>> Start Document text

NO WRITER ATTRIBUTED

For the first time is its history producing a play on its own power, the Student Union tomorrow night will present Mare Bilitzstein's musical drama "The Cradle Will Rock" in Banders Theatre at 8:30 o'clock.

The play which stirred New York audiences for over a year has been described by Brooks Atkinson of the New York Times as "the best music drama of recent years because it was modern and realistic in every fibre of the music and story.

Bilitzstein himself will fly here Saturday to attend the Boston premiere of his play.

"The Cradle Will Rock," a ten-scene satire dealing bitterly with modern industrial strife, was first produced late in 1937 by Orson Welles and John Houseman for the Mercury Theatre in New York. When the Federal Theatre withdrew its sponsorship from the production on the opening night, Welles, Houseman, and the whole cast, followed by an angry crowd of first-nighters, trooped across Manhattan to the Venice Theatre.

There Bilitzstein himself played the score on a piano, on a bare stage lighted only by a single spotlight. Although it was originally planned that the author-composer should merely play and describe the action, the actors rose spontaneously from their seats to deliver their lines for a performance which Archibald MacLeish, curator of the Nieman Collection of Journalism, has called "the most exciting evening of theatre this New York generation has ever seen."

MacLeish a Sponsor

Besides MacLeish on the faculty committee sponsoring the production are David W. Prall, professor of Philosophy; Theodore Spencer, assistant professor of English; Theodore Morrison, '23, assistant professor of English; and Arthur M. Schlesinger, professor of History.

>> End Document text

## Problems to solve
1. According to the article about the Student Union's production of "The Cradle Will Rock," why did Brooks Atkinson call the play the best music drama of recent years? Answer in one to three sentences.
2. Could you carry on the article about the Student Union's production of "The Cradle Will Rock" from the point where it stops?

>> Start Entries supplied

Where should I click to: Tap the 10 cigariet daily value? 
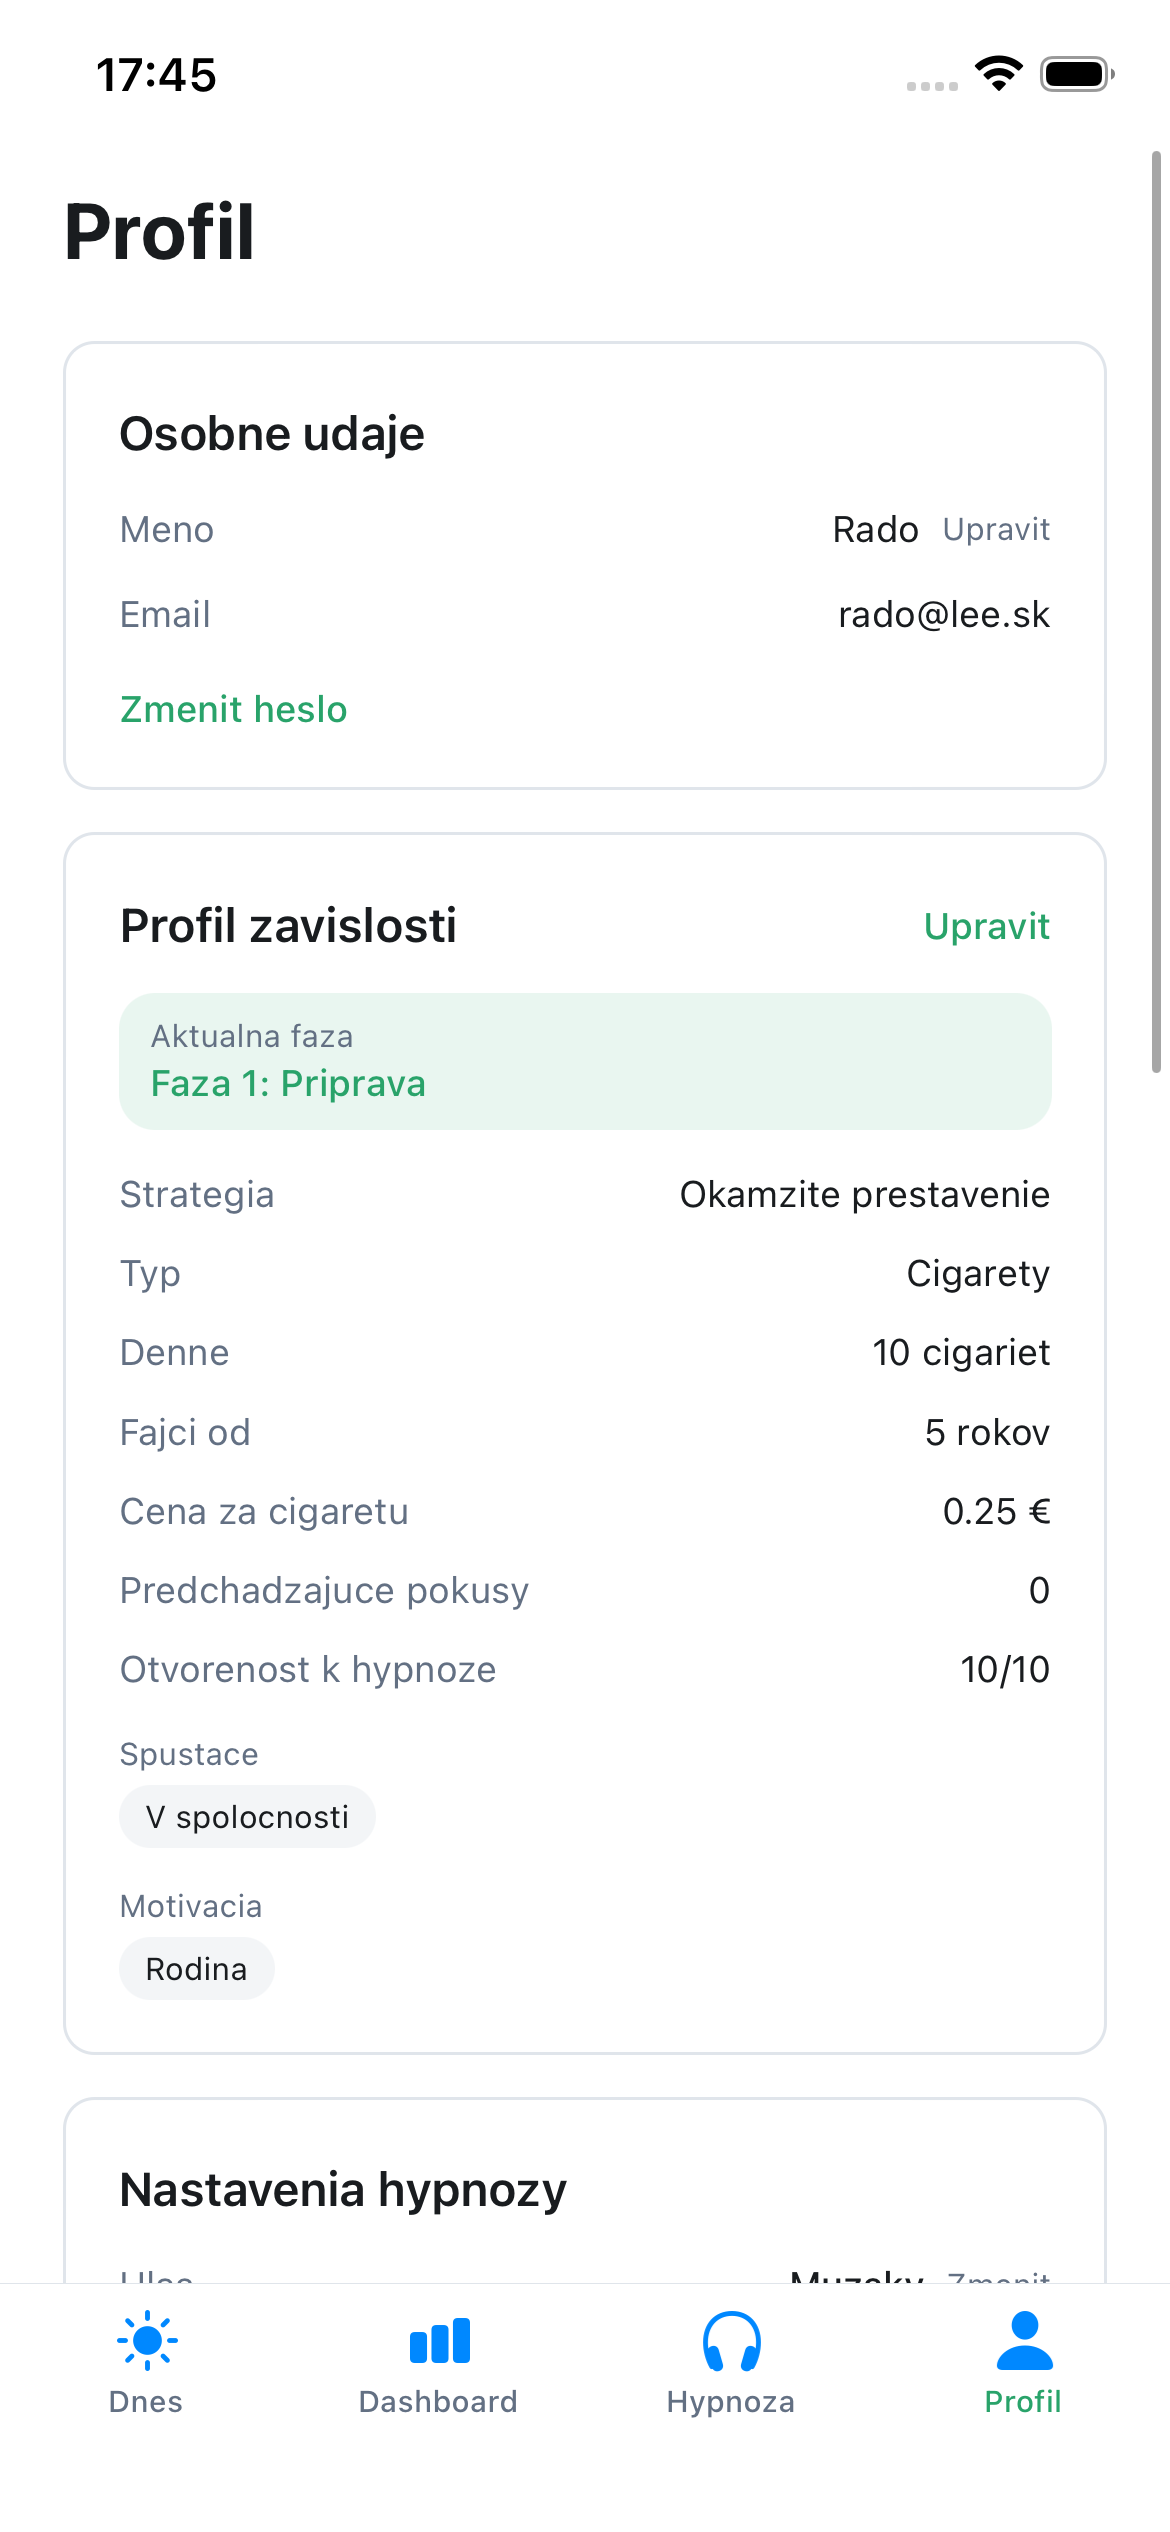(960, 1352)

>> End Entries supplied
>> Start Entries supplied

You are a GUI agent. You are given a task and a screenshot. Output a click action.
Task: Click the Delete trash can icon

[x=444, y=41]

>> End Entries supplied

## Answers for this exercise
1. Atkinson gave it that praise because the play was modern and realistic throughout, in every part of both its music and its story.

2.
Leonard Bernstein '39 and Arthur Szathmary 2G will direct the H. S. U. production, which will be modelied on the Mercury Theatre's presentation. Bernstein will play the piano, which furnishes all the music.

Donald Davidson '39, who played the lead in the Classical Club's recent presentation of Aristophanes' "Birds," will play the role of Larry Foreman. The entire dramatics personae is made up of "type" names, the scene of the action being "Steel town."

Cast Listed

Other members of the cast are: "Moll," Miss Shirley Bernstein; "Mrs. Mister," Miss Lillian Wolfson; "Sister Mister", Miss Francis Morrison; "Sadie," Miss Sarah Kruskall; "Ella," Mrs. Lynn Gordon; "Gent" and "Junior Mister," Myron Simons '40; "Mr. Mister" and "Dick," William A. Whitcraft '39; "Cop," Rendigs Fols '39; "Reverend Salvation" and "Stevie," Kendall Smith 3G; "Editor Daily and Dauber," Rupert Pole '40; "Yasha," Arthur Szathmary 2G; "Prexy," Robert Rothschild '39; "Scoot," Jonas Muller '40; "Doctor Specialist," Alfred Eisner '39; "Druggist," John Wahlke '39; "Bugs," Robert Seidman '41 and "Gus Polack," Roger Henselman '42.